* **ASSIGNMENT**: Reproduce each line, exactly, from the one containing "Image resolution: width=712" through the end of the material. Exclude pictures.

* **ENTRIES SHOWN**:
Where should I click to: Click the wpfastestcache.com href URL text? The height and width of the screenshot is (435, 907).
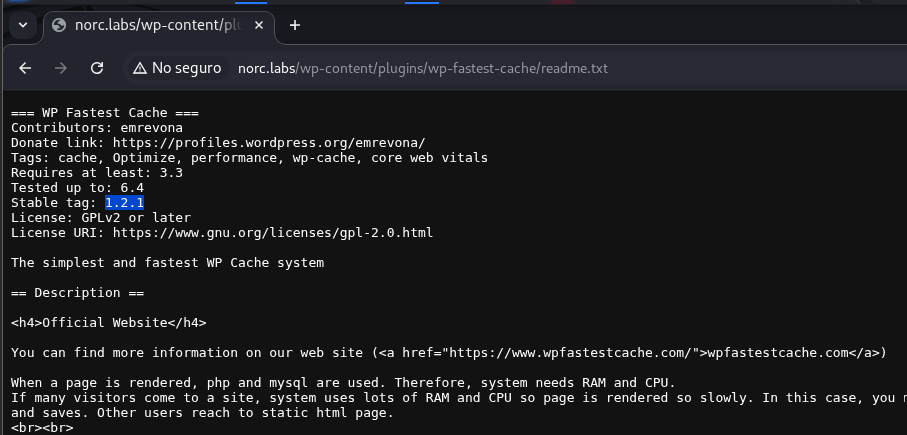point(570,353)
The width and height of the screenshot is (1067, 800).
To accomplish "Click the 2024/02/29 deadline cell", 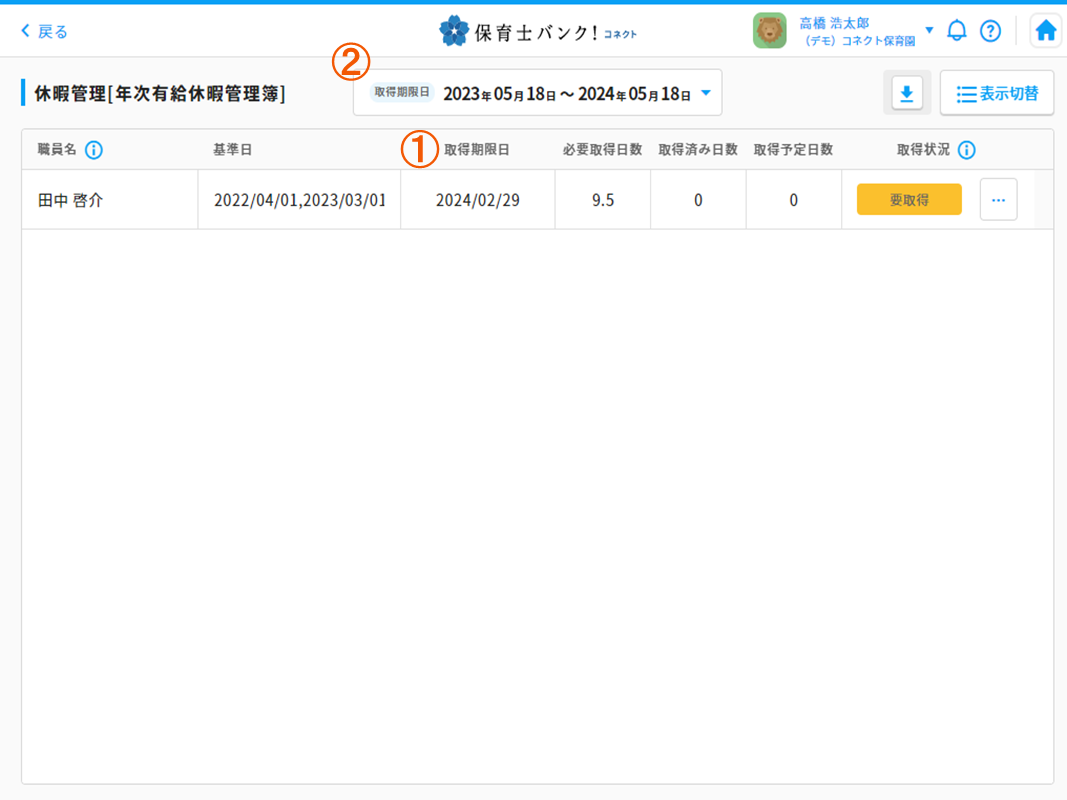I will pyautogui.click(x=477, y=200).
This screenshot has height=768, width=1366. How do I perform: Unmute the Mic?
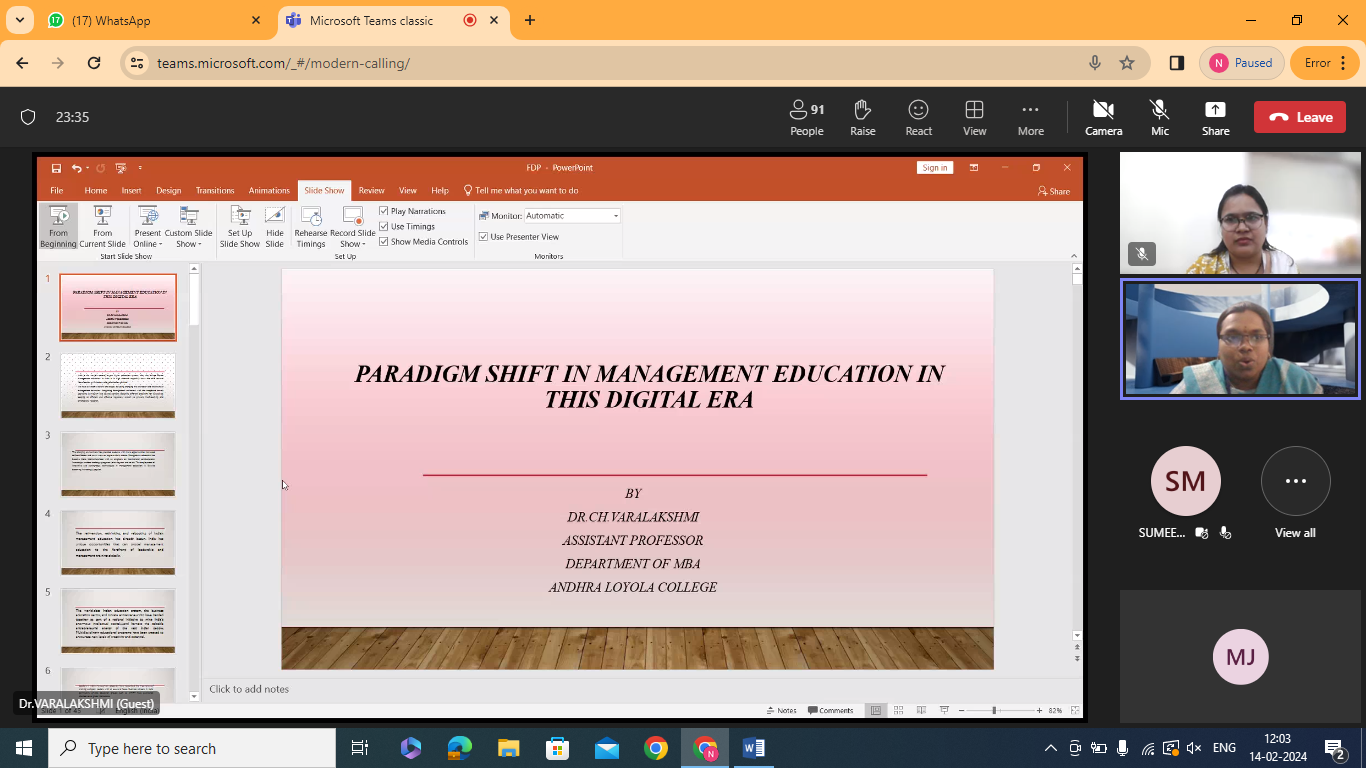click(x=1159, y=117)
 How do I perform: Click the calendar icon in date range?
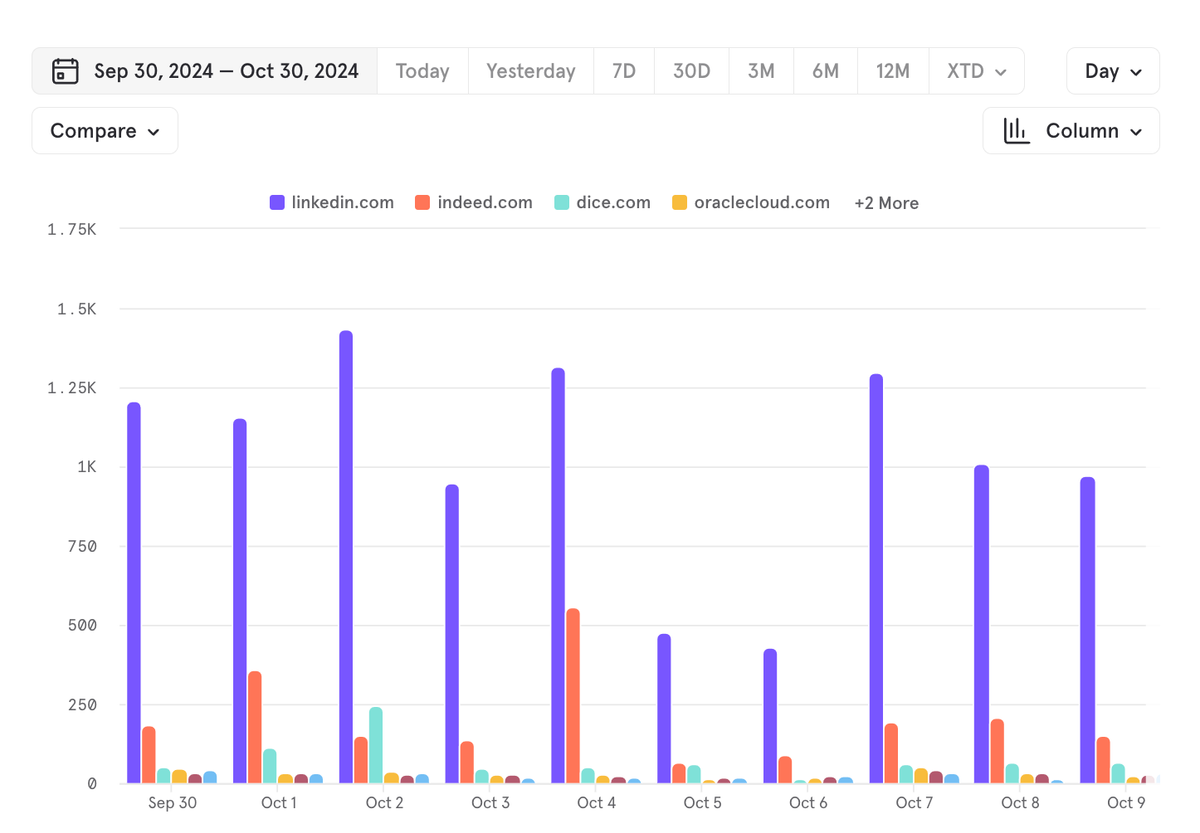[65, 71]
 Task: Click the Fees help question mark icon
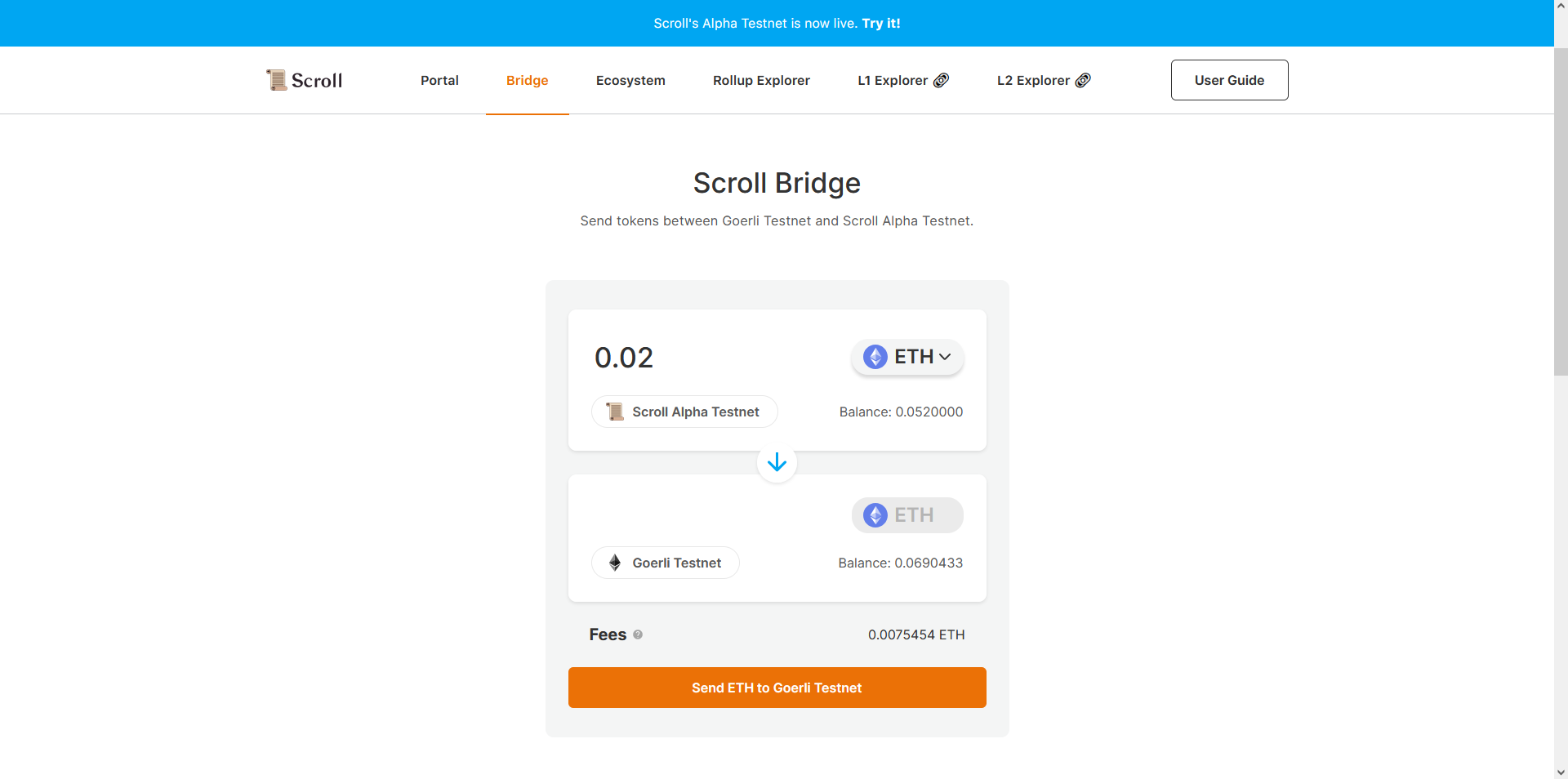(638, 634)
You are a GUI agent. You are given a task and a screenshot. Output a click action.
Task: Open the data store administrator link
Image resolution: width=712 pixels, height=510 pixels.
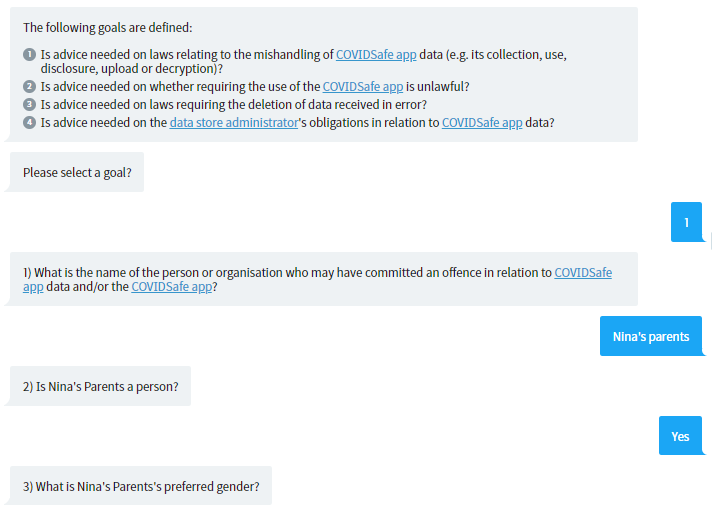click(234, 123)
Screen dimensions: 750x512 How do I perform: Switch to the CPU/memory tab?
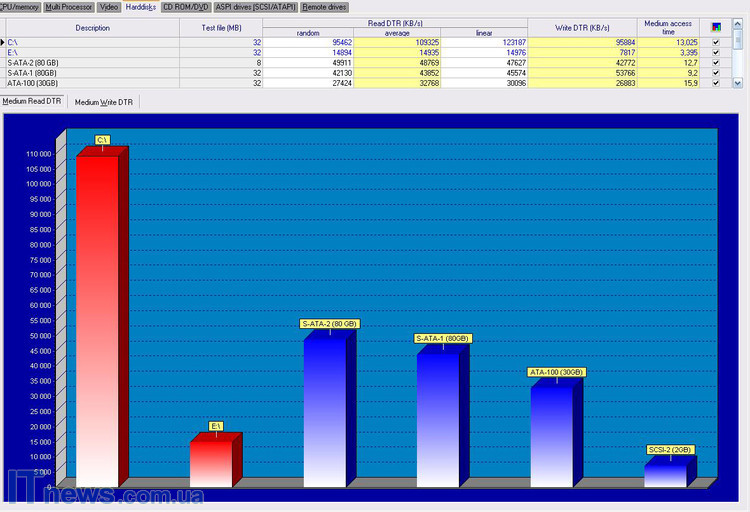[20, 7]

* **EXERCISE RESPONSE**:
Image resolution: width=712 pixels, height=510 pixels.
click(234, 123)
Screen dimensions: 750x512 How do I perform: Switch to the CPU/memory tab?
[20, 7]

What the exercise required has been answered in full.